El agua, como motor de desarrollo y fuente de riqueza, ha constituido uno de los pilares fundamentales para el progreso del hombre.
La ordenación y gestión de los recursos hídricos, que ha sido desde siempre un objetivo prioritario para cualquier sociedad, se ha realizado históricamente bajo directrices orientadas a satisfacer la demanda en cantidades suficientes, bajo una perspectiva de política de oferta.
El incremento de la oferta de agua como herramienta para el impulso económico, el mayor nivel de contaminación, irremisiblemente asociado a un mayor nivel de desarrollo, algunas características naturales (sequías prolongadas, inundaciones) y en definitiva una sobreexplotación de los recursos hídricos han conducido a un deterioro importante de los mismos.
Esto ha hecho necesario un cambio en los planteamientos sobre política de aguas, que han tenido que evolucionar desde una simple satisfacción en cantidad de las demandas, hacia una gestión que contempla la calidad del recurso y la protección del mismo como garantía de un abastecimiento futuro y de un desarrollo sostenible.
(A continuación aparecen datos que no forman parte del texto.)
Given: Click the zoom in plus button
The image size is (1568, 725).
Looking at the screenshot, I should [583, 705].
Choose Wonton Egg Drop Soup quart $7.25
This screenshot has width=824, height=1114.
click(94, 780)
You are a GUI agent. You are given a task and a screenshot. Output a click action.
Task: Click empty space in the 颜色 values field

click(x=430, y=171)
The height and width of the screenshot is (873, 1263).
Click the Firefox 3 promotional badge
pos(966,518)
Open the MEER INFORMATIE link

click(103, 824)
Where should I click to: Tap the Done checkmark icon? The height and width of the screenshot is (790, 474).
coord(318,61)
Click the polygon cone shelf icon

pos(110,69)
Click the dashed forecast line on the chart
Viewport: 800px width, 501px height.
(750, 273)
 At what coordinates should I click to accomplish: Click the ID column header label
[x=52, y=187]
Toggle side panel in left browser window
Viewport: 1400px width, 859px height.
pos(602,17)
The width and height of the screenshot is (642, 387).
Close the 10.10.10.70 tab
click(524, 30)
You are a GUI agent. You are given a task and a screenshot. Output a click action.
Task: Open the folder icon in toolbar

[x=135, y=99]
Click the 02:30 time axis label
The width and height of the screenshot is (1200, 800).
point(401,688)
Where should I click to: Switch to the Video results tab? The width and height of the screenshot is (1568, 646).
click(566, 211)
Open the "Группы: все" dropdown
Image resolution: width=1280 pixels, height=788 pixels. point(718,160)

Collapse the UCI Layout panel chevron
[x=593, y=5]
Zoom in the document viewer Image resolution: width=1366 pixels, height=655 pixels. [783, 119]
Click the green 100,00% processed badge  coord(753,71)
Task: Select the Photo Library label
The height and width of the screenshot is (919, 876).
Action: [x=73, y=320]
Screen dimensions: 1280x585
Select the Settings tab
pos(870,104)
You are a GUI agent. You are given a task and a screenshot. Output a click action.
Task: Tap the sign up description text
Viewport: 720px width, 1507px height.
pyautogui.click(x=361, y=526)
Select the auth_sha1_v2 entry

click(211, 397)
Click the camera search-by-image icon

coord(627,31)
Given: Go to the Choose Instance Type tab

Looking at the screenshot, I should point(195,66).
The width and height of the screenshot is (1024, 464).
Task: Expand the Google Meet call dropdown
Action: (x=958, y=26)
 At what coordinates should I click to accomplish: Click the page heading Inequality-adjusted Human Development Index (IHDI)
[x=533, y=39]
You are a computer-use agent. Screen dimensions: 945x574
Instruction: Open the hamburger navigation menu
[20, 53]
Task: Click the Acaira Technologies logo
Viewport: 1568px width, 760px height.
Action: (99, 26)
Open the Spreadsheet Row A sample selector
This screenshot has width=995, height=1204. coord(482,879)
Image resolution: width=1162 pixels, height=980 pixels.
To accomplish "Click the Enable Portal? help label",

La ley de aguas de 1.985 y su modificación por la ley 46/1.999 de 13 de diciembre, junto con la nueva Directiva Marco europea para la política de agua suponen un cambio importante en los conceptos y criterios utilizados en la planificación hidrológica e introducen la calidad de las aguas y la protección de los recursos hídricos como puntos fundamentales para estructurar dicha planificación.